This was interpreted, but the threat had no apparent effect. So Whitson seized Ghamba and dragged him to the fire, where he flung him down on the very edge of the glowing embers.

"Now," said Whitson, holding him down with his foot, so that he got severely scorched, "for the last time, will you speak?"

"Take me away from the fire, and I will speak," said Ghamba, in English.

So they lifted him, and set him again with his back to the rock.

"Now," said Whitson, "go ahead, and no nonsense."

"If I tell the whole truth," said Ghamba, still speaking English, and with a fair accent, "will you swear not to burn me, but to shoot me, so that I shall die at once?"

"I will," said Whitson.

"You too must swear," said Ghamba, looking at Langley.

"Yes, I swear."

"Very well," said Ghamba, "I will tell you everything, but you must both remember what you have sworn to."

"Yes, all right," said Whitson. Ghamba then looked at Langley, who repeated the words.

"I will tell you," said Ghamba, "all I can remember, and you can ask questions, which I shall answer truly. You have heard of Umdava, who used to eat men in Natal long ago, after the wars of Tshaka--well, he was my uncle. After Umdava had been killed and his people scattered, my father, with a few followers, came to live amongst these mountains. But we found that after having eaten human flesh we could enjoy no other food, so we caught people and ate them. These two men lying dead are my sons, and that woman is my daughter. My four wives were here to-night.

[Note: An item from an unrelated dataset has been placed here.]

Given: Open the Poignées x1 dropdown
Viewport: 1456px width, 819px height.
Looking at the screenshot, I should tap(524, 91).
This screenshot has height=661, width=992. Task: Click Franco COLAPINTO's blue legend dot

They are very old women. Have you not seen them?" he asked, looking at Whitson.

"They are in there; I shot them," said Whitson, pointing to the cave.

"I had other children," continued Ghamba, quite unmoved, "but we ate them when food was scarce."

"Have you always lived, all these years, on human flesh?" asked Whitson.

"No, not always; but whenever we could obtain it we did so. There is other food in these mountains. Honey, ants' eggs, roots, and fruit; besides game, which is, however, not very easy to catch. But we have often all had to go away and work when times have been bad. Besides, I have a herd of cattle at a Basuto kraal, and I have been in the habit of taking some of these now and then, and exchanging them for corn, which the women then went to fetch. But we have always tried to get people to eat, because we could enjoy no other kind of food. Sometimes we got them easily; and when we were very fortunate we used to dry part of the meat by hanging it up and lighting a fire underneath, with green wood, so as to make plenty of smoke."

"Have you killed many white people?" asked Whitson.

"Yes, a good number; but not, of course, as many as black. Lately we have always tried to catch whites, because when you have eaten while flesh for some time, the flesh of a native no longer satisfies you."

"Why not?"

"The flavour is not so strong."

"Did you induce the other two policemen to come up by means of the story about Umhlonhlo?"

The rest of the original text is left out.